WHAT THE TASK ASKS
Edit the records below, replacing each occurrence of "Screen dimensions" with "Display size" and leaving every other character unchanged.

--- START DATA TO PROCESS ---

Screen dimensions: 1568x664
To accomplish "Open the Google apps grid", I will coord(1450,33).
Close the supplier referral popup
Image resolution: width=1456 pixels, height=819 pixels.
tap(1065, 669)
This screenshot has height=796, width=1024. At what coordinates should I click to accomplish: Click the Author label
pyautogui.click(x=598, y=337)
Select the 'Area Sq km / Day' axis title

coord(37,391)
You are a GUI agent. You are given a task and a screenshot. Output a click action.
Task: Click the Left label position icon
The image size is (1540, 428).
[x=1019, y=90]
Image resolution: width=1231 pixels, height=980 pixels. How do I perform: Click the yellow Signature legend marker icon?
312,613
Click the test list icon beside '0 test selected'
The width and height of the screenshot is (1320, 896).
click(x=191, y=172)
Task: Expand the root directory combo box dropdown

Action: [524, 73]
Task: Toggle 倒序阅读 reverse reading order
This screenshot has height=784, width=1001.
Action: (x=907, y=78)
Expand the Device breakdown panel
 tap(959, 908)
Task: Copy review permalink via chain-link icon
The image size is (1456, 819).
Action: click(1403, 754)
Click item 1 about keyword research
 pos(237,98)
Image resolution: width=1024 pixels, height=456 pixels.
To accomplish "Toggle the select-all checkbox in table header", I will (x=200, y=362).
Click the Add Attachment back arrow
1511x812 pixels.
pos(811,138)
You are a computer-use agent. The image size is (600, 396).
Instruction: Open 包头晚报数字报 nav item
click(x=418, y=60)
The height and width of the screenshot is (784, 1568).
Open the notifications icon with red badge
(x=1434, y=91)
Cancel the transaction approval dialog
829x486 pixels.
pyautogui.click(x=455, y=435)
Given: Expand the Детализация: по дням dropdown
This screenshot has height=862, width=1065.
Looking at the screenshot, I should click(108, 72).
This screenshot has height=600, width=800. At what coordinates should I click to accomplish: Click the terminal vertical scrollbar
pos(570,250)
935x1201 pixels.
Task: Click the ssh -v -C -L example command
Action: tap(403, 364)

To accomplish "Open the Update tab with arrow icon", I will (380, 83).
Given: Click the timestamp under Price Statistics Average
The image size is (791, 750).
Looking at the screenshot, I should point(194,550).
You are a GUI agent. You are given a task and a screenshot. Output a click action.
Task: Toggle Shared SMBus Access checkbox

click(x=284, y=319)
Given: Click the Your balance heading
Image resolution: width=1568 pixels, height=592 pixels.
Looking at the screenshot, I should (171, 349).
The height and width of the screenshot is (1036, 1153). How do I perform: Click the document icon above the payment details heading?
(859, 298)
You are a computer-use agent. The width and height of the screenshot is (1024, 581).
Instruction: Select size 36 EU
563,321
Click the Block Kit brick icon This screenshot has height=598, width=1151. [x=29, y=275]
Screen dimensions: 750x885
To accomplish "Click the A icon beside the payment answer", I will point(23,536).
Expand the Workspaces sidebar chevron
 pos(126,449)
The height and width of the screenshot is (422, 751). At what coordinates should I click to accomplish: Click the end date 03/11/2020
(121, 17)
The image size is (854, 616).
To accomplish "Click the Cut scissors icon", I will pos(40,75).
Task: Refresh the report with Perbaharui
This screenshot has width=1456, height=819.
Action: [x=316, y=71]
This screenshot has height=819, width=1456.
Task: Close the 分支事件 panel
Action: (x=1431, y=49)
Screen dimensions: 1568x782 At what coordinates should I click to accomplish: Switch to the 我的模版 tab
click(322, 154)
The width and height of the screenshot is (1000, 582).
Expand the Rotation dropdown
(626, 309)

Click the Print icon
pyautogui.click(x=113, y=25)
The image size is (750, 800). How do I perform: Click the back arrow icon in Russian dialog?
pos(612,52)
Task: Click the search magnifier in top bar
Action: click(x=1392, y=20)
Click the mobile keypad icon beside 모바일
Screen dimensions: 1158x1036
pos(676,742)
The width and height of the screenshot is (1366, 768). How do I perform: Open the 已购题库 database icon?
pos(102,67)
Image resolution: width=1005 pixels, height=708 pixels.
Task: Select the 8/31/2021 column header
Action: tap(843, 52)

--- END DATA TO PROCESS ---

ANSWER
Display size: 1568x664
To accomplish "Open the Google apps grid", I will coord(1450,33).
Close the supplier referral popup
Image resolution: width=1456 pixels, height=819 pixels.
tap(1065, 669)
This screenshot has height=796, width=1024. At what coordinates should I click to accomplish: Click the Author label
pyautogui.click(x=598, y=337)
Select the 'Area Sq km / Day' axis title

coord(37,391)
You are a GUI agent. You are given a task and a screenshot. Output a click action.
Task: Click the Left label position icon
The image size is (1540, 428).
[x=1019, y=90]
Image resolution: width=1231 pixels, height=980 pixels. How do I perform: Click the yellow Signature legend marker icon?
312,613
Click the test list icon beside '0 test selected'
The width and height of the screenshot is (1320, 896).
click(x=191, y=172)
Task: Expand the root directory combo box dropdown

Action: [524, 73]
Task: Toggle 倒序阅读 reverse reading order
This screenshot has height=784, width=1001.
Action: (x=907, y=78)
Expand the Device breakdown panel
 tap(959, 908)
Task: Copy review permalink via chain-link icon
The image size is (1456, 819).
Action: click(1403, 754)
Click item 1 about keyword research
 pos(237,98)
Image resolution: width=1024 pixels, height=456 pixels.
To accomplish "Toggle the select-all checkbox in table header", I will (x=200, y=362).
Click the Add Attachment back arrow
1511x812 pixels.
pos(811,138)
You are a computer-use agent. The image size is (600, 396).
Instruction: Open 包头晚报数字报 nav item
click(x=418, y=60)
The height and width of the screenshot is (784, 1568).
Open the notifications icon with red badge
(x=1434, y=91)
Cancel the transaction approval dialog
829x486 pixels.
pyautogui.click(x=455, y=435)
Given: Expand the Детализация: по дням dropdown
This screenshot has height=862, width=1065.
Looking at the screenshot, I should click(108, 72).
This screenshot has height=600, width=800. At what coordinates should I click to accomplish: Click the terminal vertical scrollbar
pos(570,250)
935x1201 pixels.
Task: Click the ssh -v -C -L example command
Action: tap(403, 364)

To accomplish "Open the Update tab with arrow icon", I will (380, 83).
Given: Click the timestamp under Price Statistics Average
The image size is (791, 750).
Looking at the screenshot, I should point(194,550).
You are a GUI agent. You are given a task and a screenshot. Output a click action.
Task: Toggle Shared SMBus Access checkbox

click(x=284, y=319)
Given: Click the Your balance heading
Image resolution: width=1568 pixels, height=592 pixels.
Looking at the screenshot, I should (171, 349).
The height and width of the screenshot is (1036, 1153). How do I perform: Click the document icon above the payment details heading?
(859, 298)
You are a computer-use agent. The width and height of the screenshot is (1024, 581).
Instruction: Select size 36 EU
563,321
Click the Block Kit brick icon This screenshot has height=598, width=1151. [x=29, y=275]
Display size: 750x885
To accomplish "Click the A icon beside the payment answer", I will point(23,536).
Expand the Workspaces sidebar chevron
 pos(126,449)
The height and width of the screenshot is (422, 751). At what coordinates should I click to accomplish: Click the end date 03/11/2020
(121, 17)
The image size is (854, 616).
To accomplish "Click the Cut scissors icon", I will pos(40,75).
Task: Refresh the report with Perbaharui
This screenshot has width=1456, height=819.
Action: [x=316, y=71]
This screenshot has height=819, width=1456.
Task: Close the 分支事件 panel
Action: (x=1431, y=49)
Display size: 1568x782 At what coordinates should I click to accomplish: Switch to the 我的模版 tab
click(322, 154)
The width and height of the screenshot is (1000, 582).
Expand the Rotation dropdown
(626, 309)

Click the Print icon
pyautogui.click(x=113, y=25)
The image size is (750, 800). How do I perform: Click the back arrow icon in Russian dialog?
pos(612,52)
Task: Click the search magnifier in top bar
Action: click(x=1392, y=20)
Click the mobile keypad icon beside 모바일
Display size: 1158x1036
pos(676,742)
The width and height of the screenshot is (1366, 768). How do I perform: Open the 已购题库 database icon?
pos(102,67)
Image resolution: width=1005 pixels, height=708 pixels.
Task: Select the 8/31/2021 column header
Action: tap(843, 52)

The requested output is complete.